PyCon AU 2025

Beyond Vibes: Building Evals for Generative AI
2025-09-12 , Ballroom 1

AI can draft product descriptions, handle customer support, and create impressive summaries, yet in production we still struggle to answer a basic question: is this output measurably any good? Traditional accuracy metrics fall short when your LLM needs to write engaging content or your image model is expected to produce aesthetic results. And checking outputs manually? That doesn't scale.

This talk is a friendly introduction to building evaluation loops that work for GenAI models. We'll explore everyday examples such as grading LLM summaries and judging whether chatbot responses help or frustrate, showing why deterministic metrics fail for open-ended outputs. From there, we outline a three-part approach combining simple metrics for quick first-pass evaluation, human-preference samples for nuance, and repeatable tests that run with every model change.

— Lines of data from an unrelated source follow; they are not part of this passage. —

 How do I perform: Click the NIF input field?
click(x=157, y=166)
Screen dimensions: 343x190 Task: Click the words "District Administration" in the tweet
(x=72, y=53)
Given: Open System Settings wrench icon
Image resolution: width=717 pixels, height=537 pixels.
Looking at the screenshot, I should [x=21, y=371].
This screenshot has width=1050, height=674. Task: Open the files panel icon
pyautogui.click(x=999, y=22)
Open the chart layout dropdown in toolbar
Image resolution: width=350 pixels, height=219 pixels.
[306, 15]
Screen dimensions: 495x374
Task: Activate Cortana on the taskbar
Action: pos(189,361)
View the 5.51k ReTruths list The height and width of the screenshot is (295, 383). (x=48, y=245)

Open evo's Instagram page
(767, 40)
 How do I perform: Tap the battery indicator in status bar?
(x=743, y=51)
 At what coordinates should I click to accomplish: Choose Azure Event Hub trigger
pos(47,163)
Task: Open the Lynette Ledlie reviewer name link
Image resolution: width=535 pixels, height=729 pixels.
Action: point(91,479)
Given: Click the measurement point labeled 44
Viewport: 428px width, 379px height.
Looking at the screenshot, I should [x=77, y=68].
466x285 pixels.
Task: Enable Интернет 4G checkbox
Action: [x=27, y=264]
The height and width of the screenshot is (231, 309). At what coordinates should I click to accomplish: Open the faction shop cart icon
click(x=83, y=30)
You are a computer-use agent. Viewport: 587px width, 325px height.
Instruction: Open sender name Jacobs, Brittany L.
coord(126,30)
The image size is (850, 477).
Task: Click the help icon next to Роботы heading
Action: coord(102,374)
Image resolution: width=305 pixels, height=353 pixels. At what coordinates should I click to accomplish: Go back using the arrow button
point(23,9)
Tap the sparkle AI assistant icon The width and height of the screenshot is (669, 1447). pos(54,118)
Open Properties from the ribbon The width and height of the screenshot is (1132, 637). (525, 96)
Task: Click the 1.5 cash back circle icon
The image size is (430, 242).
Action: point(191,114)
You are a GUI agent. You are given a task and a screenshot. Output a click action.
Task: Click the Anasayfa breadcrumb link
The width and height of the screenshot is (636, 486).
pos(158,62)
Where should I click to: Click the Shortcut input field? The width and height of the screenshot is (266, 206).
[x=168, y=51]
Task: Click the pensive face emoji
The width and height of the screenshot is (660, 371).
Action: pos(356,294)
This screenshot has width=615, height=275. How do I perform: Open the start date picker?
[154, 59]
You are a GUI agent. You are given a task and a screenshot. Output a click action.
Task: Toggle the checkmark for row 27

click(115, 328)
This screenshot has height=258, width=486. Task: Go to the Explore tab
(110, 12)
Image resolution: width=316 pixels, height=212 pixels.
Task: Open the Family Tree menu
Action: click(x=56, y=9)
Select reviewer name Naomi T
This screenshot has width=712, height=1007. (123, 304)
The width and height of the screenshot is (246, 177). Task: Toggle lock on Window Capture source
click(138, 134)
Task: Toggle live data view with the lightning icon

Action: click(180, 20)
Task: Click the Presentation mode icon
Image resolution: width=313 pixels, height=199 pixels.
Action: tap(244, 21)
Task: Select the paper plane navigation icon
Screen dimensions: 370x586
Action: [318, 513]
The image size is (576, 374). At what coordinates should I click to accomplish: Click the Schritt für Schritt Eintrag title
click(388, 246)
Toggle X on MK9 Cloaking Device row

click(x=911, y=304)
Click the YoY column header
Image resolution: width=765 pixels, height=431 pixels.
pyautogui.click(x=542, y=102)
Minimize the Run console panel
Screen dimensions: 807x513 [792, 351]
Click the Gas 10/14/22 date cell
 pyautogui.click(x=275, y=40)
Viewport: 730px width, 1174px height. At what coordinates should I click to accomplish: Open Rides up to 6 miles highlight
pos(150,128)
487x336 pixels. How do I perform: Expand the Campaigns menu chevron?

To ground these ideas, we'll walk through a real project that turns elevation data into high-quality Swiss-style relief maps. The domain may seem niche, but the lessons learned of balancing automation with human judgment, tracking non-deterministic outputs, and iterating quickly without drowning in data, apply to every project. You’ll leave with a mental checklist and a starter toolkit for proving that your GenAI output is getting better, not just different.

I'm a Lead ML Engineer with over 10 years of experience in building systems across startups, research, and public sector work. I run a consultancy called Loom Labs, helping teams turn AI ideas into working products.